When considering the findings of studies comparing the effects of HLs and LLs, there are a number of important factors to consider. These include the different outcomes related to morphological changes providing differing information, skill associated with the testing mode chosen (both load and task), and other psychosocial factors such as discomfort. We contend that different testing modes evidently reflect different outcomes and, indeed, they may hold different values for persons with different goals. Again, it is possible that HLs or LLs may favour certain outcomes and not impact on others. For example, if solely wishing to improve maximal strength of a specific task (such as a powerlifter wishing to improve back squat, deadlift or bench press) a recommendation might be to perform these specific exercises using HLs to attempt to catalyse both morphological and neural adaptations [50]. In contrast, those more interested in improving muscular force production for health parameters or in a way that might be widely transferable may be able to utilise a variety of loading schemes [22].

We hope that the present piece has catalysed a more open mindset toward some of the factors that must be considered with regards to interpretation of studies examining HLs and LLs in resistance training.

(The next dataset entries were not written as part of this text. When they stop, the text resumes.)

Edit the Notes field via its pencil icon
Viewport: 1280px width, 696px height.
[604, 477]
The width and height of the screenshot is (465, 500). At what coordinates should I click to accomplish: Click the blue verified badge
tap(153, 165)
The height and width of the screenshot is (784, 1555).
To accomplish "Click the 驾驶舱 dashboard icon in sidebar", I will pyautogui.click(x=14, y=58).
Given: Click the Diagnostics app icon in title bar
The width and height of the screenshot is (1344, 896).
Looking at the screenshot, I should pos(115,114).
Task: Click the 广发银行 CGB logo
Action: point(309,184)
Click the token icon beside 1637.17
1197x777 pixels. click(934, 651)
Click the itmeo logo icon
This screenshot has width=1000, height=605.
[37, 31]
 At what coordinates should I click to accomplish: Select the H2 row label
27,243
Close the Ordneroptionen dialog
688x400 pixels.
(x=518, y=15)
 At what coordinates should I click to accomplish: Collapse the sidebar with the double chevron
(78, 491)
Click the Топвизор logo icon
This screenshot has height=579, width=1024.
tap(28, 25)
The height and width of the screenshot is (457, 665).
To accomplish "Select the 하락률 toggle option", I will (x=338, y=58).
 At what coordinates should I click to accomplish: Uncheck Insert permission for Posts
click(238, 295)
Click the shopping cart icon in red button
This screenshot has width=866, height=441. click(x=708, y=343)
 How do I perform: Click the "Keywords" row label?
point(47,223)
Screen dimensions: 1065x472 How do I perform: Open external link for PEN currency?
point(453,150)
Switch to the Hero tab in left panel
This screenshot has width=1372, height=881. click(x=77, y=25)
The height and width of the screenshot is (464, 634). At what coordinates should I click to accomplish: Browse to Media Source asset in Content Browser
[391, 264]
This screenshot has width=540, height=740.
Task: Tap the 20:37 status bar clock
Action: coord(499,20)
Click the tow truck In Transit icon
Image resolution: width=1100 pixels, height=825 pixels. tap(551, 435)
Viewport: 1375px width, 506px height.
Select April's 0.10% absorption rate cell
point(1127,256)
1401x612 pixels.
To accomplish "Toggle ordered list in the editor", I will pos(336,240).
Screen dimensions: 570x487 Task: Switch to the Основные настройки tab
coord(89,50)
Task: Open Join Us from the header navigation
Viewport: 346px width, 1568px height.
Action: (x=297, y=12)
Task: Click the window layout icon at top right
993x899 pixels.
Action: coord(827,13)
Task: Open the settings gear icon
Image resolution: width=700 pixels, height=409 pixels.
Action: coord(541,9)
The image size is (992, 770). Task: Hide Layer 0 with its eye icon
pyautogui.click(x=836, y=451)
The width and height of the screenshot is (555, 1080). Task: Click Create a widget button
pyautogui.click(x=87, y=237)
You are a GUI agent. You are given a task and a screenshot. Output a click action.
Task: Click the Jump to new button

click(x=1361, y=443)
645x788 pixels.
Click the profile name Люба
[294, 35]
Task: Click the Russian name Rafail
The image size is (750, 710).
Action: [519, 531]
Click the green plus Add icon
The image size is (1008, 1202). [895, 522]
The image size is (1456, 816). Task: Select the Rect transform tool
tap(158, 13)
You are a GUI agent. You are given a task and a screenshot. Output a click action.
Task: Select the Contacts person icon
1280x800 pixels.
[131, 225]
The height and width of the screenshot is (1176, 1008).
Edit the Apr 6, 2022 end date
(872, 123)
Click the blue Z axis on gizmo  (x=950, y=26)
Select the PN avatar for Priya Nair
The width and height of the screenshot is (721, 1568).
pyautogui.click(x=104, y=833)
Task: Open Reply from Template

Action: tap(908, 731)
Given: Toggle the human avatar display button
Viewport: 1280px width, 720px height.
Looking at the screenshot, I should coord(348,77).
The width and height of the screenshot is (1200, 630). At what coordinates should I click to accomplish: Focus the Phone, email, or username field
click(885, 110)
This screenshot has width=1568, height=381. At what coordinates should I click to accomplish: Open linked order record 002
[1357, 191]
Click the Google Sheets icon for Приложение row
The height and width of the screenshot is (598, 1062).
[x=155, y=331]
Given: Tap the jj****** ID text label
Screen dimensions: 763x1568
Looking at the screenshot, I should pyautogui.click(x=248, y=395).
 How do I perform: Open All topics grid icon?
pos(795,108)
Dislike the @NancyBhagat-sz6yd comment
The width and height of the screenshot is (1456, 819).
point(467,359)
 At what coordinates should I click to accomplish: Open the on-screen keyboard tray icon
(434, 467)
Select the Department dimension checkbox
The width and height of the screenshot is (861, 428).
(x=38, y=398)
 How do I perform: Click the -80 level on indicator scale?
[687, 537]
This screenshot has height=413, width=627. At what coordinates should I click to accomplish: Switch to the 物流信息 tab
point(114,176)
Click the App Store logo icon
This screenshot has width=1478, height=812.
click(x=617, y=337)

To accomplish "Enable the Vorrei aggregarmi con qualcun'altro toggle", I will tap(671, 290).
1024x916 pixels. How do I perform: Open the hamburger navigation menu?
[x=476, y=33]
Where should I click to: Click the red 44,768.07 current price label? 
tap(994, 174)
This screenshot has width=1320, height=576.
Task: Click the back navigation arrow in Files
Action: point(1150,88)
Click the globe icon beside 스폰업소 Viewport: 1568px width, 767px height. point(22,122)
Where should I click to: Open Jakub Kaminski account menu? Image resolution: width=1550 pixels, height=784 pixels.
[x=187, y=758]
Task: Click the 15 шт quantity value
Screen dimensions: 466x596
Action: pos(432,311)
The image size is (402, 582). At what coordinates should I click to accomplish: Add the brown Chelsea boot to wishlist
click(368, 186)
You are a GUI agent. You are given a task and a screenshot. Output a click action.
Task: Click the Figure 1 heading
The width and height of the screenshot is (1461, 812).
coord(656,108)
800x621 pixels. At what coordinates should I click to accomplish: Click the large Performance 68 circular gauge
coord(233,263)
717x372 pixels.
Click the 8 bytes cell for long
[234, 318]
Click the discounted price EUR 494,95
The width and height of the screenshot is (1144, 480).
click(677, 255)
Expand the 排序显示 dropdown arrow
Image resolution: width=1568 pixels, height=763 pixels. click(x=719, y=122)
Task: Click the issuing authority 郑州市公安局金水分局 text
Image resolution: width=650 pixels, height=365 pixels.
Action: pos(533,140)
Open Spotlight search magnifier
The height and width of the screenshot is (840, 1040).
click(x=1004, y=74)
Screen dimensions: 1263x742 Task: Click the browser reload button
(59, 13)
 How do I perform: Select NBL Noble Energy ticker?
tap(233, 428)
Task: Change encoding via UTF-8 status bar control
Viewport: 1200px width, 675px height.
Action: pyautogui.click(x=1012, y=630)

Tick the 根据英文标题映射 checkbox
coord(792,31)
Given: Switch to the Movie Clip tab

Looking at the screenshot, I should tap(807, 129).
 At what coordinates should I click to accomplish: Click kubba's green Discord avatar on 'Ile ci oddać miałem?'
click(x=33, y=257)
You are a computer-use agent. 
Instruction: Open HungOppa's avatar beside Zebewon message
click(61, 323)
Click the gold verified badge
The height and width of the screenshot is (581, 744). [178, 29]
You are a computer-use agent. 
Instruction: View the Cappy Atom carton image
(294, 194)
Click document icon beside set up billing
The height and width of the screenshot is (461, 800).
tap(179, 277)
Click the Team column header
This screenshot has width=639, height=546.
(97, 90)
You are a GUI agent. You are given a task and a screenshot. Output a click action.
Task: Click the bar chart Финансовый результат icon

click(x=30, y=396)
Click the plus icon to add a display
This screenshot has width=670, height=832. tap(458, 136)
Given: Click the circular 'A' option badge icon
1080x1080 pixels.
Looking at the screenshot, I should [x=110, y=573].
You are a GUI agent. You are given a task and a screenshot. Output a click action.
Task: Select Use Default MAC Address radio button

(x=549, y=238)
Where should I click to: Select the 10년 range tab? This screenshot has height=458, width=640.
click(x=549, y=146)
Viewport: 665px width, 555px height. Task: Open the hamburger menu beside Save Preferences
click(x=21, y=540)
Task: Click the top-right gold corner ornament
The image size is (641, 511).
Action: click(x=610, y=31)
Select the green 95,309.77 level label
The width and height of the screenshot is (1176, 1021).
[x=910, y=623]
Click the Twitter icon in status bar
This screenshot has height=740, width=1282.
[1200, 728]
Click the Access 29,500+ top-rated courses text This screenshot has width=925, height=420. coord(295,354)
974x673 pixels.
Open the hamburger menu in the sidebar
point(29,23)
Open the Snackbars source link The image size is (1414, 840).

The discussion of resistance training load is pertinent since most strength coaches first consider maximal strength testing in order to then make training recommendations based on percentage 1RM. The purpose of this piece is not necessarily to challenge others’ recommendations regarding this topic; rather, we hope to provide practitioners with the necessary understanding to interpret presently existing research on the topic and recommendations surrounding it that may on the surface seem to be contradictory. The impact of load in resistance training may produce differential adaptations in different aspects of morphology or function. Thus, persons should first consider their desired training goals and then decide whether evidence would appear to suggest that the manipulation of load might impact those goals differentially. If the effect of load is presently equivocal for a particular outcome, there are potentially numerous practical implications of being able to self-select an external load. These include reducing the need for specific facility memberships (e.g. where specifically HLs are available), motivating older persons or those who might be less confident using HLs, and allowing people to undertake home- or field-based resistance training intervention strategies. Ultimately these might serve to improve exercise adherence. As a final caveat to the content discussed, we recognise that there is very likely a threshold load (below which continued recruitment would not be produced because of the recovery capacity of utilised MUs and muscle fibres, and thus preventing true momentary failure from ever being reached) that, if not exceeded, might produce suboptimal adaptations. However, this has not been identified empirically in any literature and is likely very individual, and possibly based on individual mechanics and muscle fibre type.